=== Section Start ===
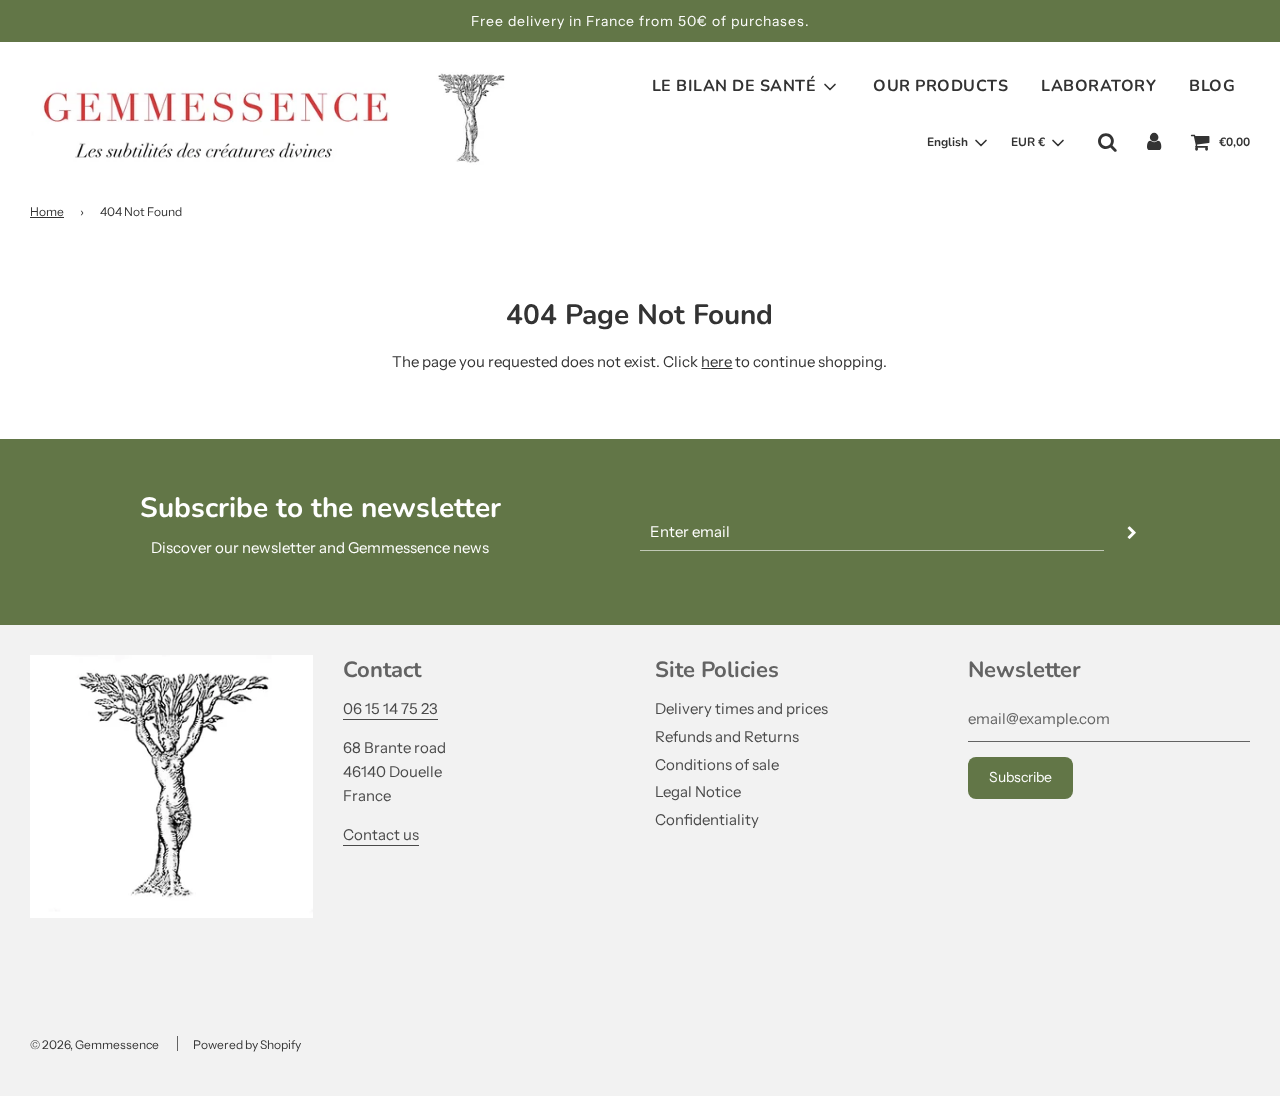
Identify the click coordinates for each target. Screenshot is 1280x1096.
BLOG (1212, 86)
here (716, 361)
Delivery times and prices (741, 708)
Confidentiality (707, 819)
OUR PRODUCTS (940, 86)
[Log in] (1154, 142)
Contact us (381, 834)
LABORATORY (1098, 86)
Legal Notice (698, 791)
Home (47, 211)
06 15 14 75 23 (390, 708)
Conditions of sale (717, 764)
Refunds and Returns (727, 736)
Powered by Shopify (247, 1044)
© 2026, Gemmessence (94, 1044)
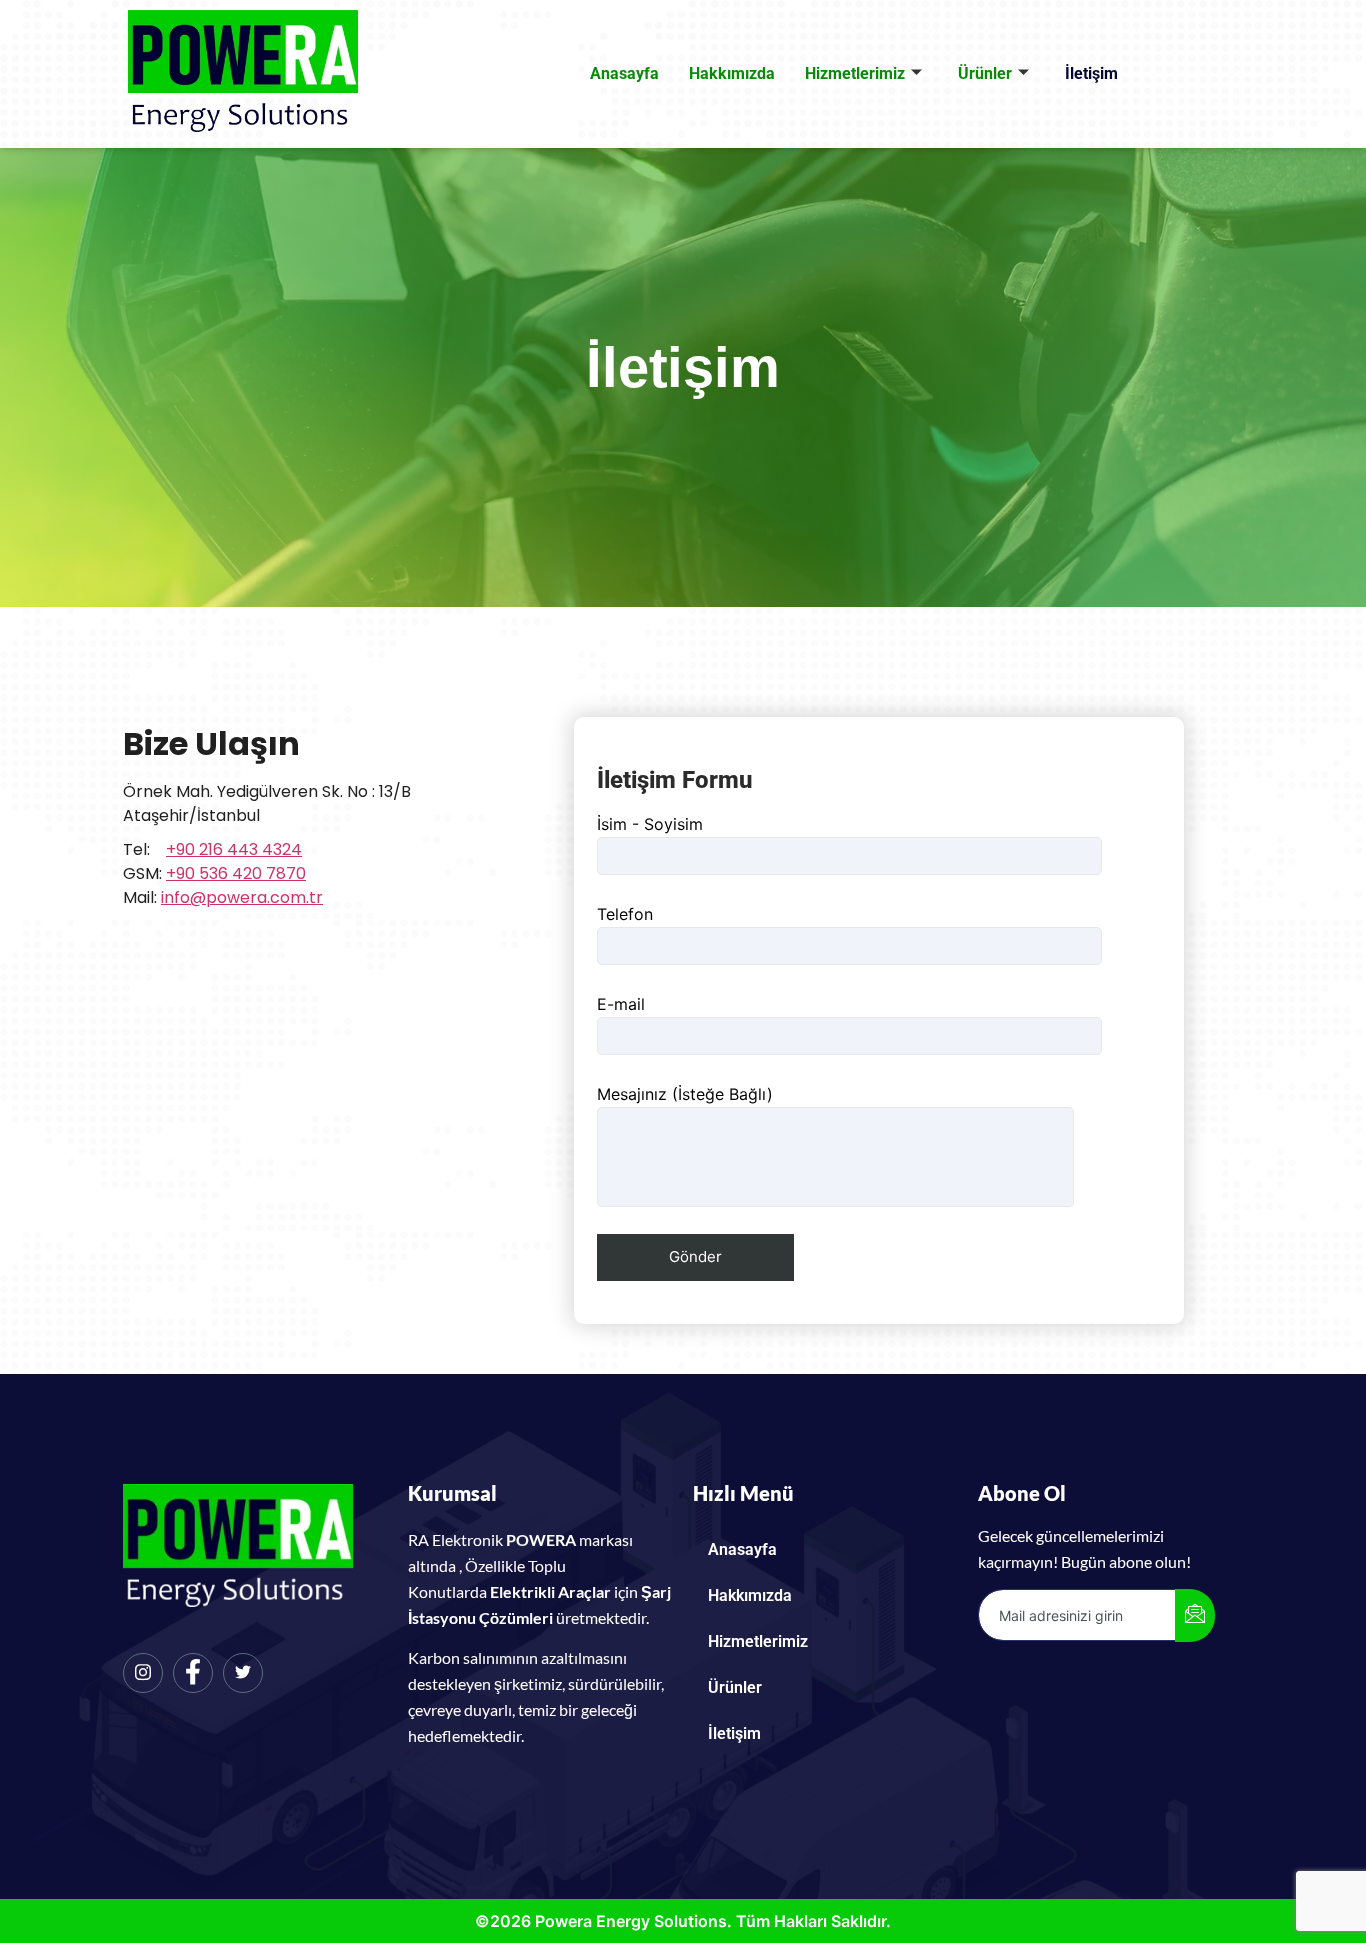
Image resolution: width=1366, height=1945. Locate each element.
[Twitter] (243, 1673)
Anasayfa (624, 73)
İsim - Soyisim (650, 824)
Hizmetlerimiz (855, 73)
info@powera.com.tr (242, 897)
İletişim (1091, 73)
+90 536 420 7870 (236, 873)
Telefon (625, 914)
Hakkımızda (732, 73)
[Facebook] (193, 1673)
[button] (825, 1642)
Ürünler (985, 73)
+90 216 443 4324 (234, 849)
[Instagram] (143, 1673)
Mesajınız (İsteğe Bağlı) (685, 1094)
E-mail (621, 1004)
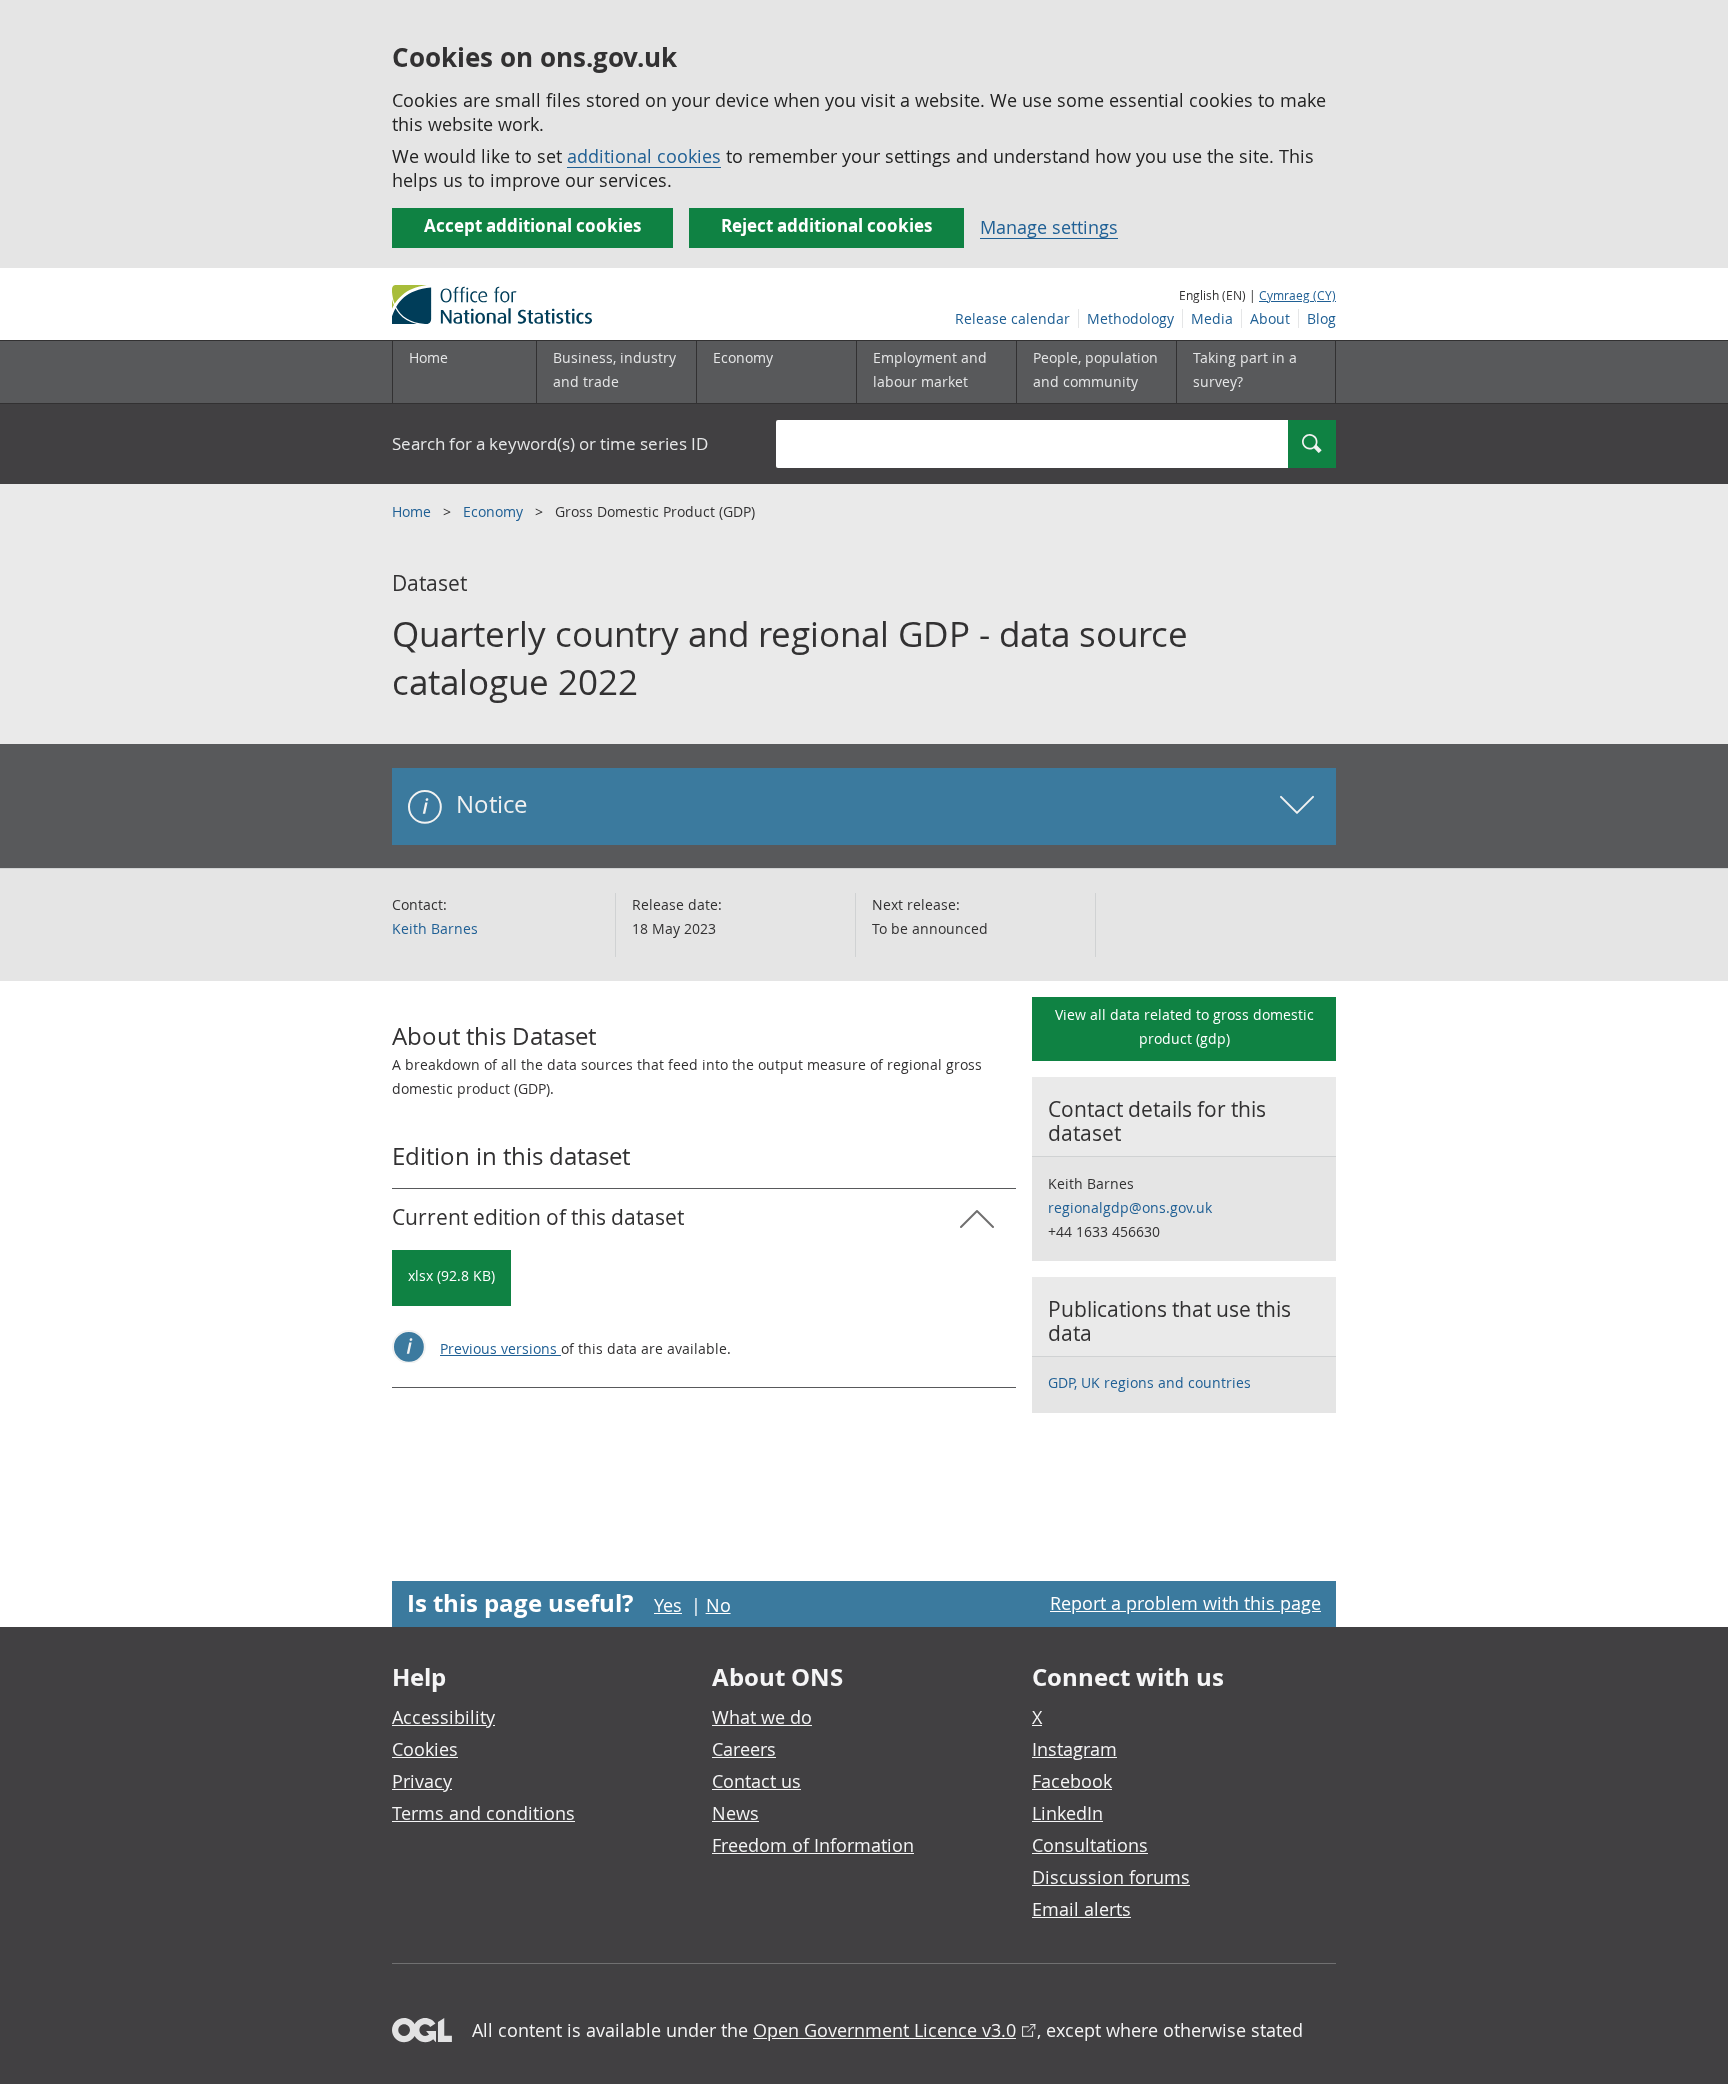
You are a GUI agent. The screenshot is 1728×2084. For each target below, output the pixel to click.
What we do (762, 1717)
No (718, 1605)
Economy (495, 511)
=== Section End ===
TASK DIRECTIONS –
Retype the listing above exactly. Pictures are not part of the copy.

ANSWER SPACE –
Identify the click coordinates for each target. Screenshot is 1280x1096.
BLOG (1212, 86)
here (716, 361)
Delivery times and prices (741, 708)
Confidentiality (707, 819)
OUR PRODUCTS (940, 86)
[Log in] (1154, 142)
Contact us (381, 834)
LABORATORY (1098, 86)
Legal Notice (698, 791)
Home (47, 211)
06 15 14 75 23 (390, 708)
Conditions of sale (717, 764)
Refunds and Returns (727, 736)
Powered by Shopify (247, 1044)
© 2026, Gemmessence (94, 1044)
Image resolution: width=1366, height=1945. Locate each element.
[Twitter] (243, 1673)
Anasayfa (624, 73)
İsim - Soyisim (650, 824)
Hizmetlerimiz (855, 73)
info@powera.com.tr (242, 897)
İletişim (1091, 73)
+90 536 420 7870 (236, 873)
Telefon (625, 914)
Hakkımızda (732, 73)
[Facebook] (193, 1673)
[button] (825, 1642)
Ürünler (985, 73)
+90 216 443 4324 (234, 849)
[Instagram] (143, 1673)
Mesajınız (İsteğe Bağlı) (685, 1094)
E-mail (621, 1004)
You are a GUI agent. The screenshot is 1728×2084. For each target below, output the pixel to click.
What we do (762, 1717)
No (718, 1605)
Economy (495, 511)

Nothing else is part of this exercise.